(WORK INSTRUCTION):
Reproduce every line of the material below exactly as it stands.
*** Begin section ***
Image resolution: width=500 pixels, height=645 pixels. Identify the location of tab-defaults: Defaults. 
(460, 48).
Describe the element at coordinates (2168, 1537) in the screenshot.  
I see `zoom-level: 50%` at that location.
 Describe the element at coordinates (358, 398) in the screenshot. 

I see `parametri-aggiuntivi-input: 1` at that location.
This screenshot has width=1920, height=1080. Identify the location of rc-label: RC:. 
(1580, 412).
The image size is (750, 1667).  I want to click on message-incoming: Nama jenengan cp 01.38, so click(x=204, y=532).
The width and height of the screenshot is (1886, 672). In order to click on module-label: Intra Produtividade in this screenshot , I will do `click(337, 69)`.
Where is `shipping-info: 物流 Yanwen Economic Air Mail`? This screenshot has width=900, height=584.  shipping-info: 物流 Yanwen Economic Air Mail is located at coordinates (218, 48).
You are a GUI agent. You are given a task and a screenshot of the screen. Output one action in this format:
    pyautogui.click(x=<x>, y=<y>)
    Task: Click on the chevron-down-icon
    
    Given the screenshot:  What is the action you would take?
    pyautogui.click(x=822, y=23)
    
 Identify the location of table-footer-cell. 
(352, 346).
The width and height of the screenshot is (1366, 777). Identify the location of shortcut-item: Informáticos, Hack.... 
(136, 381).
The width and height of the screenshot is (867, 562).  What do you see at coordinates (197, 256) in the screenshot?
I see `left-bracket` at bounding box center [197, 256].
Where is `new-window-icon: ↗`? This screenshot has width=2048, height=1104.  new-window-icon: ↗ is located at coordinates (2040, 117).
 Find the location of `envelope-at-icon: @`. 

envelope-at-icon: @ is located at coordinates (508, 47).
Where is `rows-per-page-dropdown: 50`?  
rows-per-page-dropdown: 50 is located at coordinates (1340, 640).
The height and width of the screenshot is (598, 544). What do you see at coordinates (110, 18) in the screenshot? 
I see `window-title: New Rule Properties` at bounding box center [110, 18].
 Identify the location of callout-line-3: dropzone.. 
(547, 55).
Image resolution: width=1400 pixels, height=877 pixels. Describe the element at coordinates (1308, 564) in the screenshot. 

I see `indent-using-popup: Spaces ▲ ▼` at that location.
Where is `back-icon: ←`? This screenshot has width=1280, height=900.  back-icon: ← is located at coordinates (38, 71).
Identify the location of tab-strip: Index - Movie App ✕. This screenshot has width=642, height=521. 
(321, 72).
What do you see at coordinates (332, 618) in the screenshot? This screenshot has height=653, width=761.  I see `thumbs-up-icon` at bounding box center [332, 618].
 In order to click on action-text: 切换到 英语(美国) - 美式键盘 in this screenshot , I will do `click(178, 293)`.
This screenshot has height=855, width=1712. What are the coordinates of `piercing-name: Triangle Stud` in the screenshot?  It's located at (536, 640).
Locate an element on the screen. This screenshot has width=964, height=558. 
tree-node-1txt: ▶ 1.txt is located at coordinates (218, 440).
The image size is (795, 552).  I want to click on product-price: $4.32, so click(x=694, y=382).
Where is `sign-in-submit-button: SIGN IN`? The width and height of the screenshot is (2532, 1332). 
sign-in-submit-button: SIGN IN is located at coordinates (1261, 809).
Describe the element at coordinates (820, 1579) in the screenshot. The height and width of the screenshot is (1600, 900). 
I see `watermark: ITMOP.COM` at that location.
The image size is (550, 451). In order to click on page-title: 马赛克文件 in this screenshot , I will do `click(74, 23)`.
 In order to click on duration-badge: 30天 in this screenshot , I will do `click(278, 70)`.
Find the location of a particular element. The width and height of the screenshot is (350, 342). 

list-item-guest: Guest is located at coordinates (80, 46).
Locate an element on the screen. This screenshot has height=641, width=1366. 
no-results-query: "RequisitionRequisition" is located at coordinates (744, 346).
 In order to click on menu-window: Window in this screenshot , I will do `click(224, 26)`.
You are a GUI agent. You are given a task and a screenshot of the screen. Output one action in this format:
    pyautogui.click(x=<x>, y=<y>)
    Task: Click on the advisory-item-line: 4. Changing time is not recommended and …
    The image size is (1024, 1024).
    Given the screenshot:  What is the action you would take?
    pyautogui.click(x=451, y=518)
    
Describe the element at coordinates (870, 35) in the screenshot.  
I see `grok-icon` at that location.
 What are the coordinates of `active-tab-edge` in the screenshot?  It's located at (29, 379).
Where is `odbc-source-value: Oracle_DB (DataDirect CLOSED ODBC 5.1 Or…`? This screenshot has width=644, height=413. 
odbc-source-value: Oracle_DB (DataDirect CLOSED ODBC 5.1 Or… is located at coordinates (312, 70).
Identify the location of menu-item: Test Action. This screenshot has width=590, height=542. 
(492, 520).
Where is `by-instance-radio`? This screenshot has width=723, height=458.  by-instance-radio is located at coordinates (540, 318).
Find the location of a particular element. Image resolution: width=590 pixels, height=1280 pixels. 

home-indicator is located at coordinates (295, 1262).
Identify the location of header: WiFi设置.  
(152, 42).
*** End section ***
(THE ANSWER):
Image resolution: width=500 pixels, height=645 pixels. Identify the location of tab-defaults: Defaults. 
(460, 48).
Describe the element at coordinates (2168, 1537) in the screenshot.  
I see `zoom-level: 50%` at that location.
 Describe the element at coordinates (358, 398) in the screenshot. 

I see `parametri-aggiuntivi-input: 1` at that location.
This screenshot has width=1920, height=1080. Identify the location of rc-label: RC:. 
(1580, 412).
The image size is (750, 1667).  I want to click on message-incoming: Nama jenengan cp 01.38, so click(x=204, y=532).
The width and height of the screenshot is (1886, 672). In order to click on module-label: Intra Produtividade in this screenshot , I will do `click(337, 69)`.
Where is `shipping-info: 物流 Yanwen Economic Air Mail`? This screenshot has width=900, height=584.  shipping-info: 物流 Yanwen Economic Air Mail is located at coordinates (218, 48).
You are a GUI agent. You are given a task and a screenshot of the screen. Output one action in this format:
    pyautogui.click(x=<x>, y=<y>)
    Task: Click on the chevron-down-icon
    
    Given the screenshot:  What is the action you would take?
    pyautogui.click(x=822, y=23)
    
 Identify the location of table-footer-cell. 
(352, 346).
The width and height of the screenshot is (1366, 777). Identify the location of shortcut-item: Informáticos, Hack.... 
(136, 381).
The width and height of the screenshot is (867, 562).  What do you see at coordinates (197, 256) in the screenshot?
I see `left-bracket` at bounding box center [197, 256].
Where is `new-window-icon: ↗`? This screenshot has width=2048, height=1104.  new-window-icon: ↗ is located at coordinates (2040, 117).
 Find the location of `envelope-at-icon: @`. 

envelope-at-icon: @ is located at coordinates (508, 47).
Where is `rows-per-page-dropdown: 50`?  
rows-per-page-dropdown: 50 is located at coordinates (1340, 640).
The height and width of the screenshot is (598, 544). What do you see at coordinates (110, 18) in the screenshot? 
I see `window-title: New Rule Properties` at bounding box center [110, 18].
 Identify the location of callout-line-3: dropzone.. 
(547, 55).
Image resolution: width=1400 pixels, height=877 pixels. Describe the element at coordinates (1308, 564) in the screenshot. 

I see `indent-using-popup: Spaces ▲ ▼` at that location.
Where is `back-icon: ←`? This screenshot has width=1280, height=900.  back-icon: ← is located at coordinates (38, 71).
Identify the location of tab-strip: Index - Movie App ✕. This screenshot has width=642, height=521. 
(321, 72).
What do you see at coordinates (332, 618) in the screenshot? This screenshot has height=653, width=761.  I see `thumbs-up-icon` at bounding box center [332, 618].
 In order to click on action-text: 切换到 英语(美国) - 美式键盘 in this screenshot , I will do `click(178, 293)`.
This screenshot has height=855, width=1712. What are the coordinates of `piercing-name: Triangle Stud` in the screenshot?  It's located at (536, 640).
Locate an element on the screen. This screenshot has width=964, height=558. 
tree-node-1txt: ▶ 1.txt is located at coordinates (218, 440).
The image size is (795, 552).  I want to click on product-price: $4.32, so click(x=694, y=382).
Where is `sign-in-submit-button: SIGN IN`? The width and height of the screenshot is (2532, 1332). 
sign-in-submit-button: SIGN IN is located at coordinates (1261, 809).
Describe the element at coordinates (820, 1579) in the screenshot. The height and width of the screenshot is (1600, 900). 
I see `watermark: ITMOP.COM` at that location.
The image size is (550, 451). In order to click on page-title: 马赛克文件 in this screenshot , I will do `click(74, 23)`.
 In order to click on duration-badge: 30天 in this screenshot , I will do `click(278, 70)`.
Find the location of a particular element. The width and height of the screenshot is (350, 342). 

list-item-guest: Guest is located at coordinates (80, 46).
Locate an element on the screen. This screenshot has height=641, width=1366. 
no-results-query: "RequisitionRequisition" is located at coordinates (744, 346).
 In order to click on menu-window: Window in this screenshot , I will do `click(224, 26)`.
You are a GUI agent. You are given a task and a screenshot of the screen. Output one action in this format:
    pyautogui.click(x=<x>, y=<y>)
    Task: Click on the advisory-item-line: 4. Changing time is not recommended and …
    The image size is (1024, 1024).
    Given the screenshot:  What is the action you would take?
    pyautogui.click(x=451, y=518)
    
Describe the element at coordinates (870, 35) in the screenshot.  
I see `grok-icon` at that location.
 What are the coordinates of `active-tab-edge` in the screenshot?  It's located at (29, 379).
Where is `odbc-source-value: Oracle_DB (DataDirect CLOSED ODBC 5.1 Or…`? This screenshot has width=644, height=413. 
odbc-source-value: Oracle_DB (DataDirect CLOSED ODBC 5.1 Or… is located at coordinates (312, 70).
Identify the location of menu-item: Test Action. This screenshot has width=590, height=542. 
(492, 520).
Where is `by-instance-radio`? This screenshot has width=723, height=458.  by-instance-radio is located at coordinates (540, 318).
Find the location of a particular element. Image resolution: width=590 pixels, height=1280 pixels. 

home-indicator is located at coordinates (295, 1262).
Identify the location of header: WiFi设置.  
(152, 42).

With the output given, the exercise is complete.